- Born: Bogomila Maria Ovcharov 1940 (age 85–86) Sofia, Bulgaria
- Education: Ph.D. (cumlaude) University of Utrecht
- Known for: globally recognized art historian specializing in Vincent van Gogh who has also written on Émile Bernard and Paul Gauguin
- Spouse: Robert Welsh (1932-2000)
- Awards: Chevalier dans l'Ordre des Palmes Académique (1994)

= Bogomila Welsh-Ovcharov =

Canadian art historian, b. 1940

Bogomila Welsh-Ovcharov (born 1940, Sofia) was an art historian and professor formerly at the University of Toronto Mississauga (she is now retired and the university made her an Emerita professor) who is an authority on the art of Vincent van Gogh. Her book Van Gogh: The Lost Arles Sketchbook, contains reproductions of sketches said to be by the artist, but the authenticity of which has been disputed.

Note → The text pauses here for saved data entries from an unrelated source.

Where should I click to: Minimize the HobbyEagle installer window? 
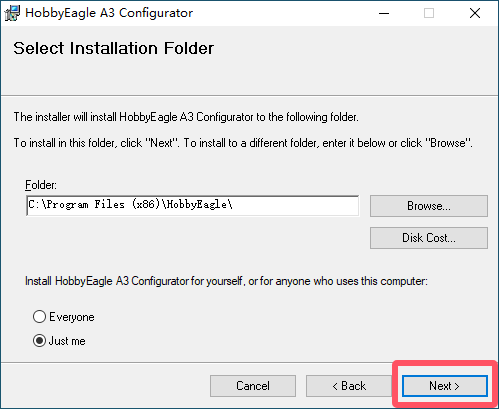[384, 13]
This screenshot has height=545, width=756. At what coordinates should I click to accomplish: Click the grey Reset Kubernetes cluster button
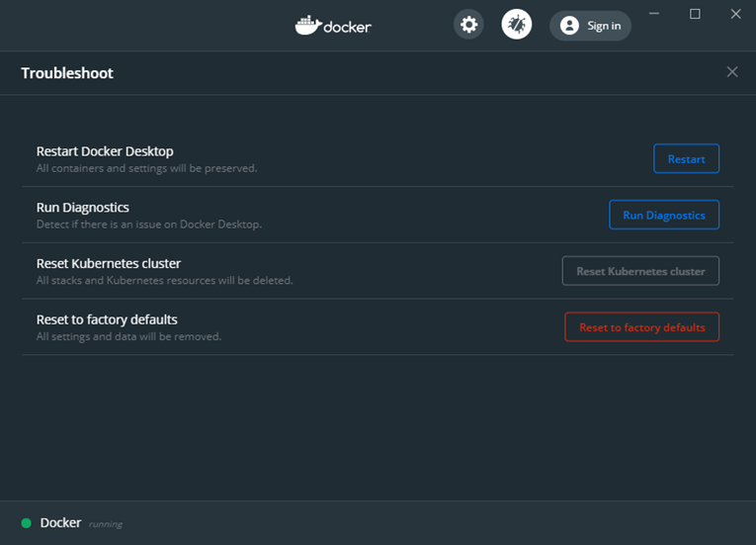tap(640, 271)
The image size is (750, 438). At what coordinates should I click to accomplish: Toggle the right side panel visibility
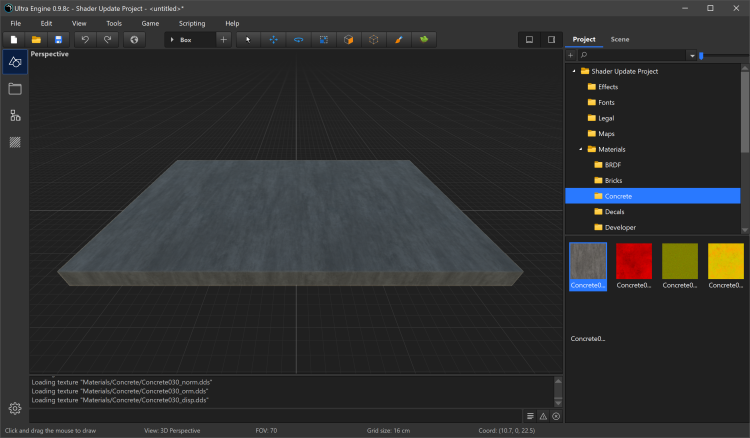(551, 40)
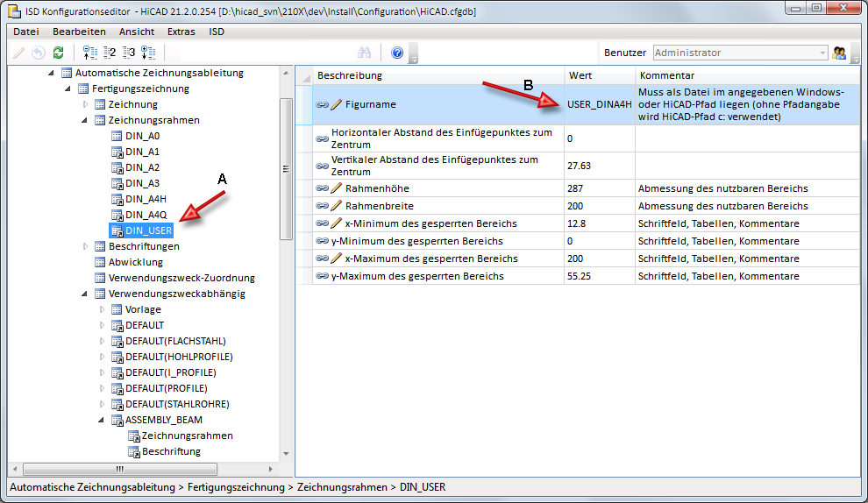Click the Rahmenhöhe value cell 287

pos(598,188)
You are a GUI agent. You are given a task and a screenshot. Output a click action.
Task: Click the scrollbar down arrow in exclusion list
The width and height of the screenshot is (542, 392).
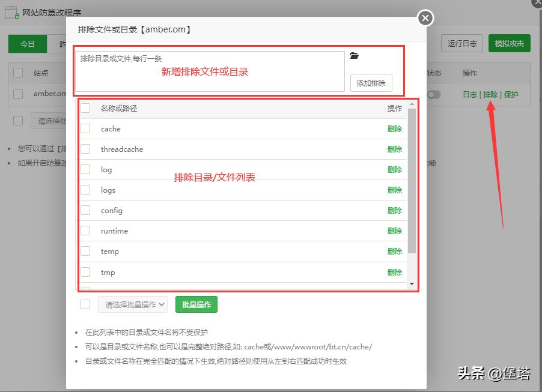coord(411,283)
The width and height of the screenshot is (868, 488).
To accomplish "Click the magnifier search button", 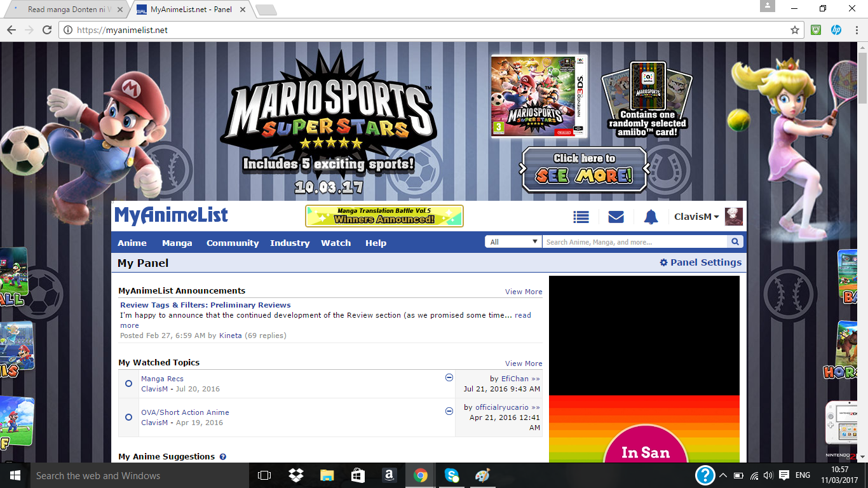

She was the first non-French art scholar to be invited to curate the inaugural exhibition for the Musée D'Orsay in France. Welsh-Ovcharov was a contributor to an exhibition “The Mystical Landscape: From Claude Monet to Emily Carr,” organized by the Art Gallery of Ontario in Toronto in 2016, and the Musée D'Orsay in Paris in 2017.

==Selected publications==
- The early work of Charles Angrand and his contact with Vincent van Gogh. Editions Victorine, Utrecht & Den Haag, 1971.
- Vincent Van Gogh: His Paris Period, 1886-1888. Editions Victorine, Utrecht, 1976.
- Vincent van Gogh and the Birth of Cloisonism. Art Gallery of Ontario, Toronto, 1981. ISBN 0919876668
- Van Gogh in Provence and Auvers. Hugh Lauter Levin Associates, 1999. ISBN 0883636980
- Gauguin's Nirvana : painters at Le Pouldu 1889-90. New Haven : Wadsworth Atheneum Museum of Art, Hartford in association with Yale University Press, 2001.ISBN 0300089546 (invited contributor)
- Vincent van Gogh: The Lost Arles Sketchbook. Abrams Books, 2016. ISBN 978-1419725944

== Awards ==
- (1994): awarded the “Chevalier dans l'Ordre des Palmes Académique“ for her scholarly contributions to French art history;

== Personal ==
She was married to Robert Welsh (1932-2000), Mondrian scholar.